Certainly, some LifeHealthPro.com readers would cry if the Supreme Court rules against the Obama administration on King vs. Burwell. Many more would cheer.

Either way: Given the uncertainty about how Congress and HHS might react to a game-changing ruling, it seems as if the prudent response for a commercial health insurer is to sit out of the individual health insurance market entirely it sees how federal and state regulators respond to the ruling. In theory, in states with rigid rate-review schedules, that could mean staying out of the market for all of 2016.

Issuers of short-term health insurance products and other products beyond the reach of the PPACA major medical underwriting rules might see chaos in the individual major medical market as a great chance to pick up share, but it seems as if, even though they would have the benefit of being able to use medical underwriting to limit risk, they would also face a flood of high-risk applicants. Burning houses might sneak in.

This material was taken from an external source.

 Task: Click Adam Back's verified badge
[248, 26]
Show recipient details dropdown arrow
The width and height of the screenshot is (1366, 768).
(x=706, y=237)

So, I think the Supreme Court should signal, as quickly as possible, as in, in two weeks, that it will craft any ruling it issues in such a way as to let HHS, states, exchanges, insurers and consumers use any HHS interpretations in place as of March 1, 2015, to govern the market until insurers are able to put information about the ruling, and state and exchange responses to the ruling, in their rates. Or, if the court wants to make some other transitional relief arrangement, such as setting up a process for insurers to work with HHS to develop a transitional relief system, it should communicate that as quickly as possible. If there’s a serious possibility that the court would change the rules without establishing a transitional period, signal that. But, whatever the court thinks might happen: Try to give insurance company rate setters as much advance warning as they can.

On the one hand, PPACA opponents could say that the Obama administration brought this situation on everyone’s heads by arrogantly interpreting PPACA the wrong way. Opponents of the law might say, further, that the big insurers helped shape the law and the implementing regulations, and that the big insurers now have to lie in the bed that they made (and that the Supreme Court might unmake). And that it’s not the court’s job to baby insurance companies affected by changes in the interpretation of a hotly contested new law.

On the other hand, smaller insurers, brokers and typical individual health insurance policyholders had little or no effect on the drafting or implementation of PPACA. A need to punish HHS and the Internal Revenue Service for interpreting a long, confusing law incorrectly does not seem to justify wiping out part or all of the individual health insurance market in 2015 and 2016.

On the third hand, given the current state of affairs, maybe even the justices on the Supreme Court are so bitterly divided that they’d rather see millions of consumers go without health coverage for part or all of 2016 rather than compromise with colleagues who see things differently. In that case, the sudden collapse of the individual health insurance market may be just the first of many policy disasters to come.